Stored entries:
################
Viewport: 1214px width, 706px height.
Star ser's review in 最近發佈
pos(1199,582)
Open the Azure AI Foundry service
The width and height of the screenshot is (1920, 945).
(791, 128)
################
# [Exercise prompt]
Edit the rows so that "Viewport" becomes "Window" everywhere, and leave the rest as it is.

# [Written answer]
Window: 1214px width, 706px height.
Star ser's review in 最近發佈
pos(1199,582)
Open the Azure AI Foundry service
The width and height of the screenshot is (1920, 945).
(791, 128)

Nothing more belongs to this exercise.